I've just come across this interesting article on my computer while looking for my old Paris Hilton pics.
It was posted a few years ago to a writer’s messageboard by Binkie in reaction to a rant from a new writer. It's a bit harsh but it forced me to try and switch from the “novice writers’ mind-set” to a “pre-professional mind-set”.
As a tyro with some broadcast credits, but no career to speak of, I have been thinking about the novice writer's mind-set. For what they are worth, these are my reflections. I thought I'd share them with you because it might help other writers to know how I feel and it might help producers and broadcasters to understand why we inundate them with dreck.
It seems to me that many of us, languishing at the bottom of the food chain, lack a self-validating sense of our own worth. Having no body of produced work from which we can derive our status as writers, our self-esteem is inextricably bound up with others' feedback. So, the responses we receive from broadcasters and producers loom disproportionately large in our emotional landscape. On those occasions when we receive feedback that we consider harsh, offhand or callous, we feel that our status has been diminished and the validity of our enterprise called into question. This makes us angry, resentful and prone to mistake the benign indifference of the marketplace for a malign, personalised, conspiracy.
So far as writers' learning tools are concerned, the books, courses and professional mentors can offer us little more than a method of identifying the flaws in our work. They can't tell us what to write, they can't write it for us and they can't help us find our voice. But the problem with following the advice to find our own voice is that, to us novices, it seems to be counter-intuitive. We learn through imitation. Unfamiliar with our craft, we naturally nick a bit of Milligan and try to pass it off as our own, just as, when we were kids, we used to parrot our parents' jokes without understanding what made them funny.
Because most of us don't have the luxury of a private income, or an indulgent employer who will allow us to do our own work on its time, we are necessarily looking for a quick fix. We have perhaps made choices with our lives that we now regret, and we want to leave behind the world of full-time editing/ bricklaying/ studying/ parenting/ dossing, and to position ourselves as a full-time professional writer as quickly as possible, because life is short, the present unrewarding, and the future uncertain.
Because we are writing speculatively, with no immediate prospect of financial reward, we minimise our investment in the job. Like a bunch of bodgers, we try to pull the wool over broadcasters' and producers' eyes with cheap materials, papering over the cracks of flimsy motivation, implausible plotting and stereotypical characterisation by using scintillating dialogue, surrealism and outlandish premises. We believe that great ideas are the key, because we can have great ideas economically, while watching "Neighbours" or shampooing the dog. Some of us can't be bothered to progress beyond the ideas stage, hoping to pass on to other writers the hard work of bringing our concept to life. Those who bother to flesh out their ideas rush into writing dialogue without giving any thought to characterisation or structure, because creating characters and structuring a piece takes time and careful thought, neither of which comes cheap when you've got a day job.

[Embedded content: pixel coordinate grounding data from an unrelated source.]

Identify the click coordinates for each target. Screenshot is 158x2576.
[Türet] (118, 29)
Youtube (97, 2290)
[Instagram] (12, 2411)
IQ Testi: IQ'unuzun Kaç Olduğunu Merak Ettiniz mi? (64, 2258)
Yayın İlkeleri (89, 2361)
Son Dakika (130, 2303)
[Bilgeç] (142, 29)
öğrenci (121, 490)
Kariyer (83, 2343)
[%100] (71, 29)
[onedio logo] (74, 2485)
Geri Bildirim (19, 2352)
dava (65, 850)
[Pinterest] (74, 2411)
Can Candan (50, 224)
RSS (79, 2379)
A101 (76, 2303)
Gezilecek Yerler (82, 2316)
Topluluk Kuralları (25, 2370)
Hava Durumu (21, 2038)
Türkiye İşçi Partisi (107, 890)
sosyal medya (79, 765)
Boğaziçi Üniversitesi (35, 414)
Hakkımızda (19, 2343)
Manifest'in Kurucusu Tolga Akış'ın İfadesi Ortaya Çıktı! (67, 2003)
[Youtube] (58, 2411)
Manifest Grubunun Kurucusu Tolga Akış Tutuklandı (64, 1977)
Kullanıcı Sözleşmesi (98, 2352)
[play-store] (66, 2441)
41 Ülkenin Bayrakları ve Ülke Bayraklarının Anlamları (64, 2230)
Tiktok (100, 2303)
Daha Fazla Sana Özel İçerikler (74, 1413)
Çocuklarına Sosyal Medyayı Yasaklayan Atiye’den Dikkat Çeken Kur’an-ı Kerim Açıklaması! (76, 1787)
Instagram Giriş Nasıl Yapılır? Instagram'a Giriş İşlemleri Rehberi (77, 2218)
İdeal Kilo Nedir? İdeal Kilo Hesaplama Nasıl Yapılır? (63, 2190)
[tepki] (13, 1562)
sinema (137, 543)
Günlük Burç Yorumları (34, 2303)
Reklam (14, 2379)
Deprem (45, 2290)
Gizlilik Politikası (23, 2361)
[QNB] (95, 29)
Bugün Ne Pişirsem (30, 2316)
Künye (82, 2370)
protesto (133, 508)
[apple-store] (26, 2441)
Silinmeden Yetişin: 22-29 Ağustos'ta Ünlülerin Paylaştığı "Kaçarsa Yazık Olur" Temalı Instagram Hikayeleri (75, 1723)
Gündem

Because we are out of the loop, we adopt unrealistic strategies and, rather than honing our craft, concentrate on the peripherals. We debate whether to compromise our integrity by writing for established shows for which we have no prospect of being invited to write. We become pre-occupied with the presentation of our work. We try to ingratiate ourselves with network executives. Some of us snipe at others' generous-but-ungrammatical postings. In confident anticipation of success, some of us enquire about the fee structure that will eventually apply to our unproduced masterpiece.
The expectation of great reward for little effort appears to me to be most significant enemy of promise. Time and again, posters to this board have expressed their frustration at not having broken into the business after weeks and even months of hard, unrewarded graft. And people do get early breaks. And we reckon we could write funnier stuff than most of the comedy that gets broadcast. So we console ourselves that it can be done, and we become frustrated that it hasn't happened to us. "If I could just get a break, I'd give up the day job and show 'em what I can do". How many of us have thought along these lines?
I know I have. I got lucky early on in my career, wrote a dozen episodes of an existing show, and thought I had a career. That was over six years ago, and I have not had anything produced since. I don't feel hard done-by, and I'm not looking for sympathy, but I do still want a career as a writer. If I look at my circumstances, I know in my heart that the other calls upon my time - work, family - don't allow me to devote sufficient care and energy to my writing to enable me to compete with writers who are on top of their game. I know that, unless and until I treat the job of writing as a job that really matters - even though I'm not being paid a penny for it - and bring to it the same degree of seriousness as the big boys and girls, I won't deserve to succeed. Did anyone else sense the collective intake of breath when GMW disclosed how many ideas he forced himself to come up with in a working day? That's what it's going to take.
It's comforting being a loser. Losers never leave their comfort zones. There's always a plausible excuse for their predicament. They know what they'll be doing this time next year, and they can hang out with other losers and swap sob stories.
The best advice I have derived from these boards is to concentrate on your craft, keep plugging away, and expect nothing.